SOMEBODY brought home olives that were not stuffed, and instead were “Southwestern Olives with Herbs and Napa Valley Chardonnay”. (La-de-dah! CHARDONNAY!) The Southwestern appelation is from the jalapeños that were pickled along with the olives (and, for some weird reason, carrot slices), which gave the olives a peppery tang — they were spicier than the pickled jalapeño peppers. The Chardonnay did nothing except increase the price, but that didn’t matter because these were 50% off on closeout.
We mixed all the ingredients together with the Super Wonderful Fantabulous Mixer. Daughter poured things in. The cream cheese, milk, and mushroom soup make a very rich, creamy base for the other ingredients.
I’m not really sure why this has to be baked for 10 minutes to begin with, because it added nothing (except perhaps warmth) to the cheese-meat-olive mixute. Oh, and see that little glass bowl full of brown liquid there, next to the casserole dish? That’s the collected fat from 1.5 pounds of ground beef. Now I remember why I frequently use ground turkey (or veggie-based meat substitute)…
Except for a little running over at the edges, the casserole baked up nicely. Since we didn’t have the appropriately pimentoed olives, I am including an artist’s rendition of the dish so you know what it would have looked like. (It’s surprisingly lifelike.)
The main difference between reality (above) and advertisement (below) is that the meat-cheese mixture doesn’t appear to have been baked in the advertisement image.
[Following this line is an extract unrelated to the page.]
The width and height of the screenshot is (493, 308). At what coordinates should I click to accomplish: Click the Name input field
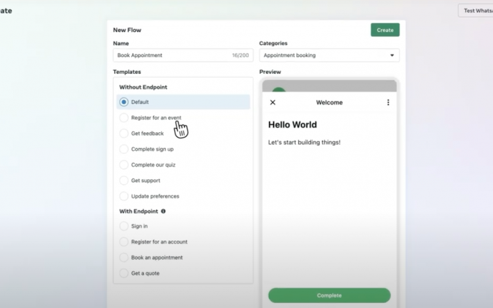(x=173, y=56)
I guess it does look better all creamy and pale than it does baked.
But more important than artistic rendering is the flavor. (This make probably 8-10 servings, rather than the 5-6 listed in the original advertisement.) And what is the overall opinion of Ground Beef Grand Style?
It was pretty good for the first few bites. But overall, it’s salty (do NOT add the 1 teaspoon salt), and not very flavorful. It turns out the Southwestern Olives purchase was serendipitous — at least there was SOME taste from those jalapeños. There’s too much cream cheese and not enough vegetable/meat bits. The biscuits, sitting on gooey cream cheese while cooking, were still raw on the bottom.
By the time we made it through one serving, neither Buzz nor I wanted more. Toddler Son refused to eat even a biscuit (unusually sensible of him), and showed his disapproval by throwing food on the floor. Preschooler Daughter, however, insisted it was delicious and cleaned her plate… which rather makes me wonder just what sort of crap they feed her at preschool.
Aside from bland gooey underwhelming flavor, the name is just dumb. Alternative ideas:
- Cheesy Hamburger Biscuit Pie
- Cholesterol Pie
- Ground Beef Scumpy Style
- Ground Beef Drowned In Goo
- Did The Cat Barf On My Plate Or Did You Make Ground Beef Grand Style Again
Oh well. We had fun, lots of laughs, and didn’t throw up afterwards, which is really what we hope for in these recipes. (Finding a good one is just a bonus.)
Recipe is via RecipeCurio.com, which accurately labels itself as a blog of “charming vintage recipes.”